Comment: When reforms for health care are proposed, the first response
by many is, what will it cost me? In the case of the premium support
model (voucher, or defined contribution), most people want to know what
the premium will be. This meticulous 48-page study by Kaiser Family
Foundation shows that for the majority of individuals, premiums would
increase. But there is much more to premium support than merely the
premium to be paid.

Reading the full report might be of interest to individuals who would
want to see the complexities involved in simply determining the impact
on premiums. In the excerpts above, some of the factors that were not
considered are emphasized, especially in the list of limitations of the
study. Because the proposal depends heavily on private insurance plans,
there are a slew of potential negative impacts which can increase costs
and impair access for the Medicare beneficiary - impacts that are far
beyond those suggested by the list of limitations.

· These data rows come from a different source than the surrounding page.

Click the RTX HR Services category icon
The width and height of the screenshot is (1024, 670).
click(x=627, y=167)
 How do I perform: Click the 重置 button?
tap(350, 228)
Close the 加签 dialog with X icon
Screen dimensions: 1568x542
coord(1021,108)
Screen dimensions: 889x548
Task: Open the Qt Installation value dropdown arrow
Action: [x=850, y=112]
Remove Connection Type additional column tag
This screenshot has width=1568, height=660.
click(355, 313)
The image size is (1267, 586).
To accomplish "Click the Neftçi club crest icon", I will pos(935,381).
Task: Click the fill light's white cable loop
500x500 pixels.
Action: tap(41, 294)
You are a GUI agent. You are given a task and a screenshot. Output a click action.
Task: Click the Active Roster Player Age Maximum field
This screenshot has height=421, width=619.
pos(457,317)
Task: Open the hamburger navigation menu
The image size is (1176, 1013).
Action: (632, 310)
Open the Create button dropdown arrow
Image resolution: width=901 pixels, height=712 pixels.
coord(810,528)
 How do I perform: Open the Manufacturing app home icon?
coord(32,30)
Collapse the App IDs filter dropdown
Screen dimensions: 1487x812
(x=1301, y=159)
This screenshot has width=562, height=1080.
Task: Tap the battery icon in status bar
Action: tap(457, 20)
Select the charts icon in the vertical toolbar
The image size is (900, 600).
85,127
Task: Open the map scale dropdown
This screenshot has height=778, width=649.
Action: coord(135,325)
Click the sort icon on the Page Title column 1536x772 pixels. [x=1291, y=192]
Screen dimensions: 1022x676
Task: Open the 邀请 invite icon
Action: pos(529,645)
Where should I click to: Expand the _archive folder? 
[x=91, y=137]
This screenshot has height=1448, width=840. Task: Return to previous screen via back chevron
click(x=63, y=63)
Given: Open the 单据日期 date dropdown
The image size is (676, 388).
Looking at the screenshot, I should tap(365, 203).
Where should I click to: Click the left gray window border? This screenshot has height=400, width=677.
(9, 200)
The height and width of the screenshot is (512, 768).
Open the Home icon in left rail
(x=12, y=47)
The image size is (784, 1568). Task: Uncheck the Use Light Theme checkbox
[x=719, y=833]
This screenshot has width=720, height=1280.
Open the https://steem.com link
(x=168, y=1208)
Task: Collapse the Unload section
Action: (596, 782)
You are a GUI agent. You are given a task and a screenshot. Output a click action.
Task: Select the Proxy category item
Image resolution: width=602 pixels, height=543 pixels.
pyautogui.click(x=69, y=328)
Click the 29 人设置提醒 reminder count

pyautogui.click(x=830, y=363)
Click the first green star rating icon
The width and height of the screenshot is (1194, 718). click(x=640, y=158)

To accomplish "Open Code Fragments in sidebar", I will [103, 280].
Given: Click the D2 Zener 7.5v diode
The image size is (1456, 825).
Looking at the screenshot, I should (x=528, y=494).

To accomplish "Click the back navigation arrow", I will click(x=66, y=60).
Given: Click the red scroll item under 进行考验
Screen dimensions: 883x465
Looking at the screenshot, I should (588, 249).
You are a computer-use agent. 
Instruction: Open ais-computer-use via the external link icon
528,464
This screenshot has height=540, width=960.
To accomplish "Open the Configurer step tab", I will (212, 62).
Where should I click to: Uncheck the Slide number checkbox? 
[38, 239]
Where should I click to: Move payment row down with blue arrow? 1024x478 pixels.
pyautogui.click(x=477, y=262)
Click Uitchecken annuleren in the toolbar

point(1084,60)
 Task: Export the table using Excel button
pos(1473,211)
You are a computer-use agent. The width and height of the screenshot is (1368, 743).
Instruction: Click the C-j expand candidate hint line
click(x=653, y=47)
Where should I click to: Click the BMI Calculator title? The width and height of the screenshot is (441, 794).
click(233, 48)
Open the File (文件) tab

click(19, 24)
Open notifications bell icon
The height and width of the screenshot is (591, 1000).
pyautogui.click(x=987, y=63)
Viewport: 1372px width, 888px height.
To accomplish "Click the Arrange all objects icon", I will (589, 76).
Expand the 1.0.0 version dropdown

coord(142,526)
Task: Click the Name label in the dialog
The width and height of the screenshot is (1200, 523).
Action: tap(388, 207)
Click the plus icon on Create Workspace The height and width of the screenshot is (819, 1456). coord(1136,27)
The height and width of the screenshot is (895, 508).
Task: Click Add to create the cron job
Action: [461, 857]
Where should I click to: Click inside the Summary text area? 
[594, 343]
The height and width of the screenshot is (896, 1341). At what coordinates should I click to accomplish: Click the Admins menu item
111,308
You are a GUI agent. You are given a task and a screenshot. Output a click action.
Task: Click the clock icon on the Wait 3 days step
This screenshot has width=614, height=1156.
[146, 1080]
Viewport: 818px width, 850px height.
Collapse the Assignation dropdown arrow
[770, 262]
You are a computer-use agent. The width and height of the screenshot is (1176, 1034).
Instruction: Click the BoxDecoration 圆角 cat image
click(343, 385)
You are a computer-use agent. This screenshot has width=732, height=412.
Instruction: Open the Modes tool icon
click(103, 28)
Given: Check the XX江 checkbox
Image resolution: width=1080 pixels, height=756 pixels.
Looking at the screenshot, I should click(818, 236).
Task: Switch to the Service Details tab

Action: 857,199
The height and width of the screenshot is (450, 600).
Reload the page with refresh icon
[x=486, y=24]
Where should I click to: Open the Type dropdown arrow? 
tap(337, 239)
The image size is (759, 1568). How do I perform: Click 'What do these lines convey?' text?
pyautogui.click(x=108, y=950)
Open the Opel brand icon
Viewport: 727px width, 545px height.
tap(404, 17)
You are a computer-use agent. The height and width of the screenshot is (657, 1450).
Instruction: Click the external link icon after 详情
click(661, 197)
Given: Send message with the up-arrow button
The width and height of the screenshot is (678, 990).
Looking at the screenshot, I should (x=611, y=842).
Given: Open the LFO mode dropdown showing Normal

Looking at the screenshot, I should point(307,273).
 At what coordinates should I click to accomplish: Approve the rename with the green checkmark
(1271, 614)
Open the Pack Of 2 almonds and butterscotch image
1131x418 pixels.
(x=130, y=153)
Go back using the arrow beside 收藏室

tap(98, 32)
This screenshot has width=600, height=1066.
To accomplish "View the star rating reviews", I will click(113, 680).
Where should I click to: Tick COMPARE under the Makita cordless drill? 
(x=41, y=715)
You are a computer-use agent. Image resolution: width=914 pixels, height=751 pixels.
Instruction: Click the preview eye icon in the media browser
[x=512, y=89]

If you aren't convinced by now that premium support is a terrible idea,
go to our website at www.pnhp.org <http://www.pnhp.org> and type in
"premium support" in the search window and spend a an hour or so reading
what we have to say. Then go back and read what Romney and Ryan have to
say, and you'll see what they deliberately left out. It is a scheme to
slowly unwind the social contract of health care justice, when what we
need to do is to improve that contract and expand it to cover everyone.